START EXCERPT

Re: ceph/systemd startup bug (was Re: Some OSDs are down after Server reboot)

Brad Hubbard <bhubbard@xxxxxxxxxx> · Fri, 29 Sep 2017 10:00:15 +1000

This looks similar to
https://bugzilla.redhat.com/show_bug.cgi?id=1458007 or one of the
bugs/trackers attached to that.

On Thu, Sep 28, 2017 at 11:14 PM, Sean Purdy <s.purdy@xxxxxxxxxxxxxxxx> wrote:
> On Thu, 28 Sep 2017, Matthew Vernon said:
>> Hi,
>>
>> TL;DR - the timeout setting in ceph-disk@.service is (far) too small - it
>> needs increasing and/or removing entirely. Should I copy this to ceph-devel?
>
> Just a note.  Looks like debian stretch luminous packages have a 10_000 second timeout:
>
> from /lib/systemd/system/ceph-disk@.service
>
> Environment=CEPH_DISK_TIMEOUT=10000
> ExecStart=/bin/sh -c 'timeout $CEPH_DISK_TIMEOUT flock /var/lock/ceph-disk-$(basename %f) /usr/sbin/ceph-disk --verbose --log-stdout trigger --sync %f'
>
>
> Sean
>
>> On 15/09/17 16:48, Matthew Vernon wrote:
>> >On 14/09/17 16:26, Götz Reinicke wrote:
>> >>After that, 10 OSDs did not came up as the others. The disk did not get
>> >>mounted and the OSD processes did nothing … even after a couple of
>> >>minutes no more disks/OSDs showed up.
>> >
>> >I'm still digging, but AFAICT it's a race condition in startup - in our
>> >case, we're only seeing it if some of the filesystems aren't clean. This
>> >may be related to the thread "Very slow start of osds after reboot" from
>> >August, but I don't think any conclusion was reached there.
>>
>> This annoyed me enough that I went off to find the problem :-)
>>
>> On systemd-enabled machines[0] ceph disks are activated by systemd's
>> ceph-disk@.service, which calls:
>>
>> /bin/sh -c 'timeout 120 flock /var/lock/ceph-disk-$(basename %f)

END EXCERPT
START SUPPLIED DATA

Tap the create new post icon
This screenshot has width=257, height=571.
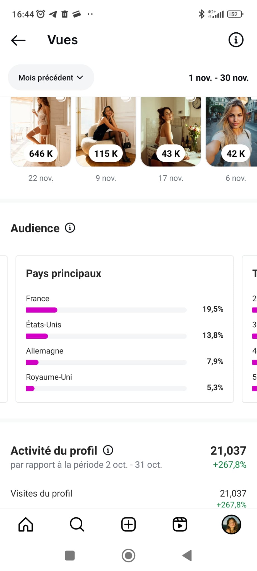pos(128,524)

END SUPPLIED DATA

**WHAT YOU WILL DO:**
(1) Could you update the ceph/systemd startup thread, beginning with the words "Brad Hubbard <bhubbard@xxxxxxxxxx>" and stopping after "this to ceph-devel?", so that "ceph-devel" becomes "ceph-users"?
(2) Can you go on with the ceph/systemd startup thread from the point at which it stops?

**WRITTEN ANSWERS:**
(1)
Brad Hubbard <bhubbard@xxxxxxxxxx> · Fri, 29 Sep 2017 10:00:15 +1000

This looks similar to
https://bugzilla.redhat.com/show_bug.cgi?id=1458007 or one of the
bugs/trackers attached to that.

On Thu, Sep 28, 2017 at 11:14 PM, Sean Purdy <s.purdy@xxxxxxxxxxxxxxxx> wrote:
> On Thu, 28 Sep 2017, Matthew Vernon said:
>> Hi,
>>
>> TL;DR - the timeout setting in ceph-disk@.service is (far) too small - it
>> needs increasing and/or removing entirely. Should I copy this to ceph-users?

(2)
>> /usr/sbin/ceph-disk --verbose --log-stdout trigger --sync %f'
>>
>> ceph-disk trigger --sync calls ceph-disk activate which (among other things)
>> mounts the osd fs (first in a temporary location, then in /var/lib/ceph/osd/
>> once it's extracted the osd number from the fs). If the fs is unclean, XFS
>> auto-recovers before mounting (which takes time - range 2-25s for our 6TB
>> disks) Importantly, there is a single global lock file[1] so only one
>> ceph-disk activate can be doing this at once.
>>
>> So, each fs is auto-recovering one at at time (rather than in parallel), and
>> once the elapsed time gets past 120s, timeout kills the flock, systemd kills
>> the cgroup, and no more OSDs start up - we typically find a few fs mounted
>> in /var/lib/ceph/tmp/mnt.XXXX. systemd keeps trying to start the remaining
>> osds (via ceph-osd@.service), but their fs isn't in the correct place, so
>> this never works.
>>
>> The fix/workaround is to adjust the timeout value (edit the service file
>> directly, or for style points write an override in /etc/systemd/system
>> remembering you need a blank ExecStart line before your revised one).
>>
>> Experimenting, one of our storage nodes with 60 6TB disks took 17m35s to
>> start all its osds when started up with all fss dirty. So the current 120s
>> is far too small (it's just about OK when all the osd fss are clean).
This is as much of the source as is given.